### PROBLEM REQUIREMENTS
Recast the lines from the line with "You are a computer-use agent. This" up to and including the line with "This screenshot has height=243, width=279." as a Markdown table with the columns Number and Text, numbering each line and skipping any blank lines. Leave the pictures out of your answer.

### ENTRIES SHOWN
-*-*-

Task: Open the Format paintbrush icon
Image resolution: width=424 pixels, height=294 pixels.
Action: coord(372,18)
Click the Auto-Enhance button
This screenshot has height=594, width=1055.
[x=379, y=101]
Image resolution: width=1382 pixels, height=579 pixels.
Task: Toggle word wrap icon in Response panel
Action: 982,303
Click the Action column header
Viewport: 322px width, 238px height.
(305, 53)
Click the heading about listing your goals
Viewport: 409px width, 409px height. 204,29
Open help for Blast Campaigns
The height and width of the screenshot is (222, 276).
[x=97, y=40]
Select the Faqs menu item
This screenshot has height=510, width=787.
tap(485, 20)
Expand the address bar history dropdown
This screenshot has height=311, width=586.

-*-*-

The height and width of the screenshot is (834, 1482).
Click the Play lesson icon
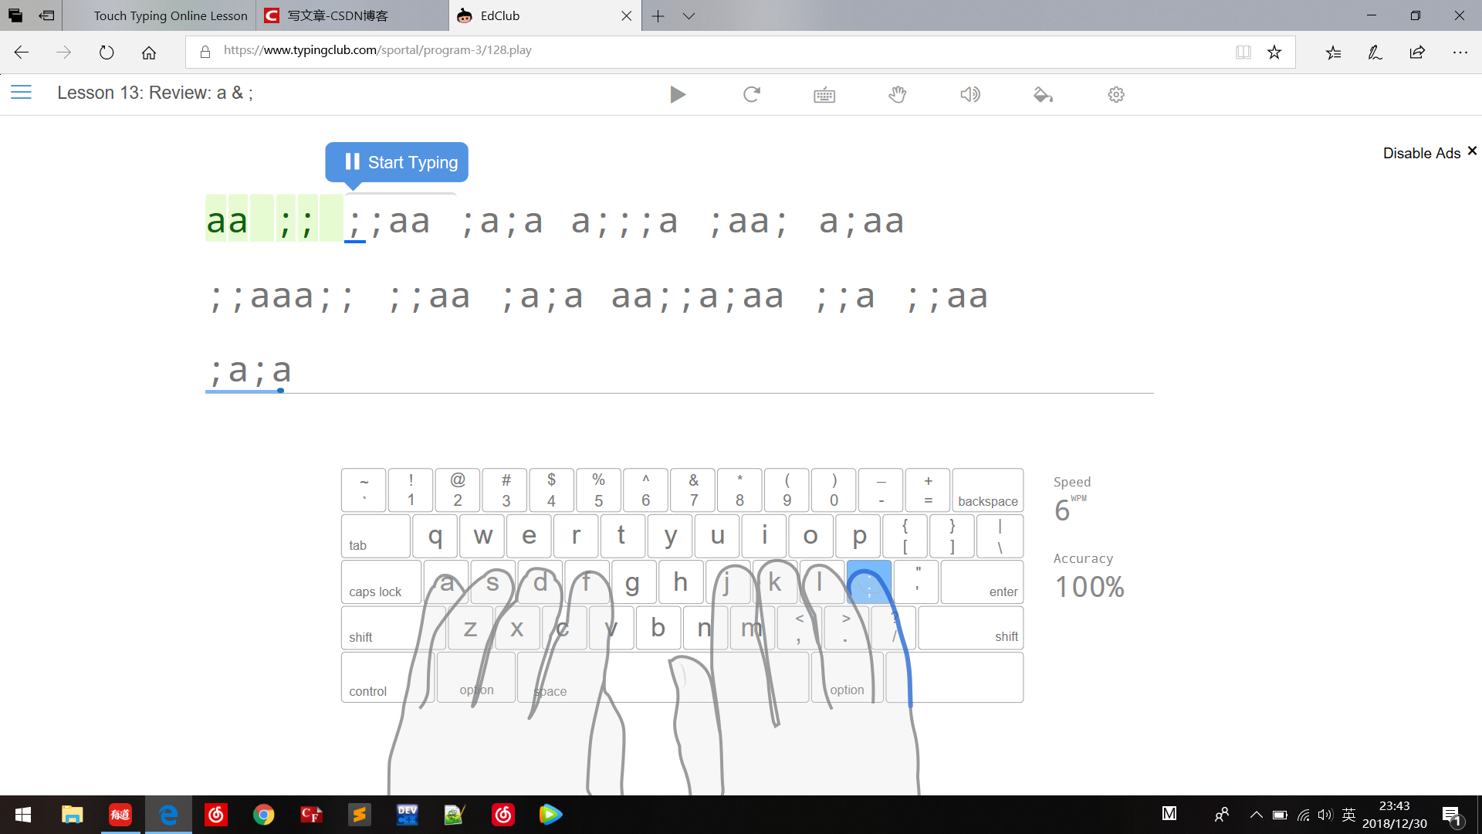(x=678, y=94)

-*-*-

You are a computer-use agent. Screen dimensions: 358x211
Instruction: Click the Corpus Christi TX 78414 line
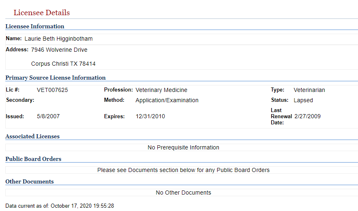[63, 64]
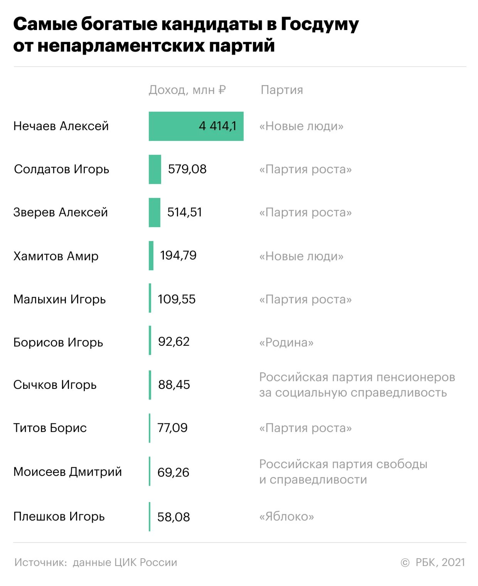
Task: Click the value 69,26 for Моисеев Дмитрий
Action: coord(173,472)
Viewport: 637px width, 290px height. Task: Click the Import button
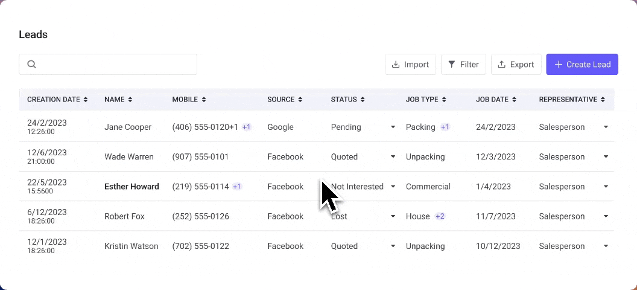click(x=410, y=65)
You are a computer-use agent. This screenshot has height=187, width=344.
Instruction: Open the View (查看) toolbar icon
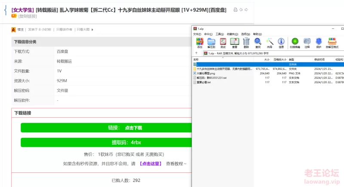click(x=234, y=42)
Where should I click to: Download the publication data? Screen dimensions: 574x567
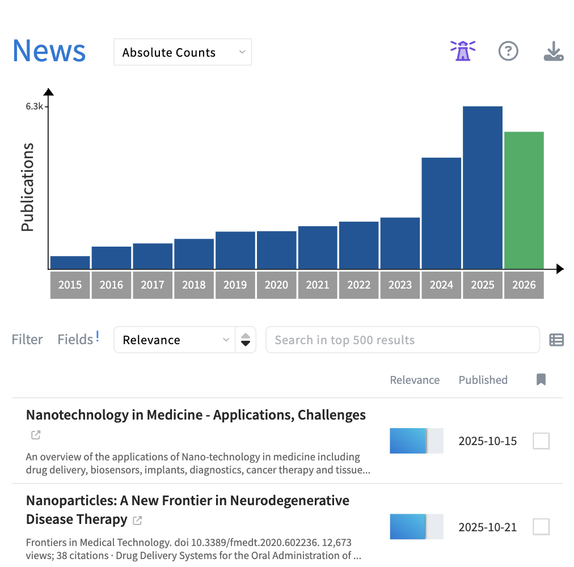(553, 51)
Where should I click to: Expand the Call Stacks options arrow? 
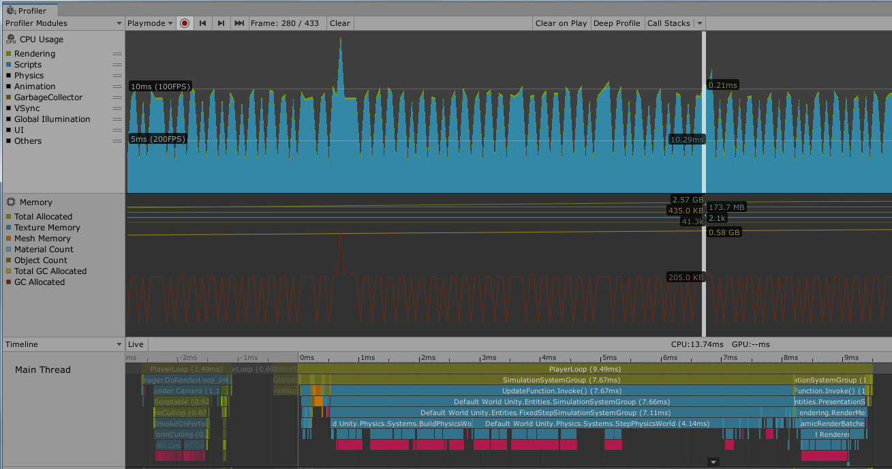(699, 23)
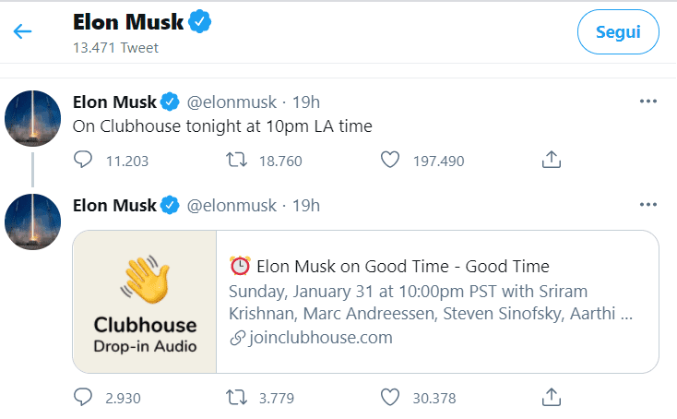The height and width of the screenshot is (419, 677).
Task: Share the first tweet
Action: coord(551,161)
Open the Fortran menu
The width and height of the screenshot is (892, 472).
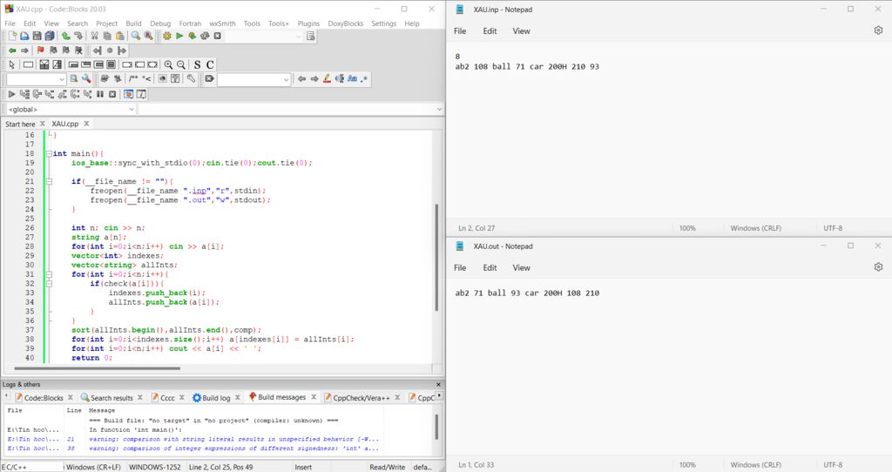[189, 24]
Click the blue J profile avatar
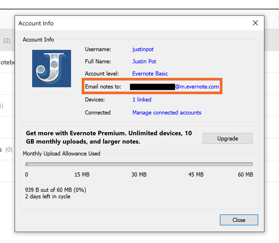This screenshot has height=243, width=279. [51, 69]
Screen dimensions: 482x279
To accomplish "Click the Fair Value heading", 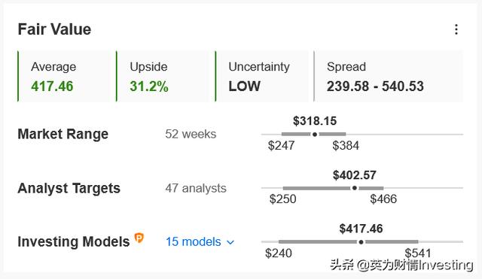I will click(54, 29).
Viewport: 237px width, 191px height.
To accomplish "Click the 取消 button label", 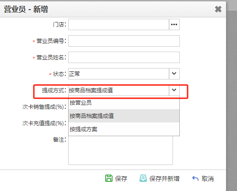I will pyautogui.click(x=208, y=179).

-*-*-

### WRITTEN RESPONSE
| Number | Text |
|---|---|
| 1 | You are a computer-use agent. This screenshot has height=187, width=344. |
| 2 | Instruction: Open the View (查看) toolbar icon |
| 3 | click(x=234, y=42) |
| 4 | Where should I click to: Download the publication data? Screen dimensions: 574x567 |
| 5 | (553, 51) |
| 6 | Where should I click to: Expand the Call Stacks options arrow?  |
| 7 | (699, 23) |
| 8 | The height and width of the screenshot is (419, 677). |
| 9 | Task: Share the first tweet |
| 10 | Action: coord(551,161) |
| 11 | Open the Fortran menu |
| 12 | The width and height of the screenshot is (892, 472). |
| 13 | [189, 24] |
| 14 | Click the blue J profile avatar |
| 15 | This screenshot has height=243, width=279. [51, 69] |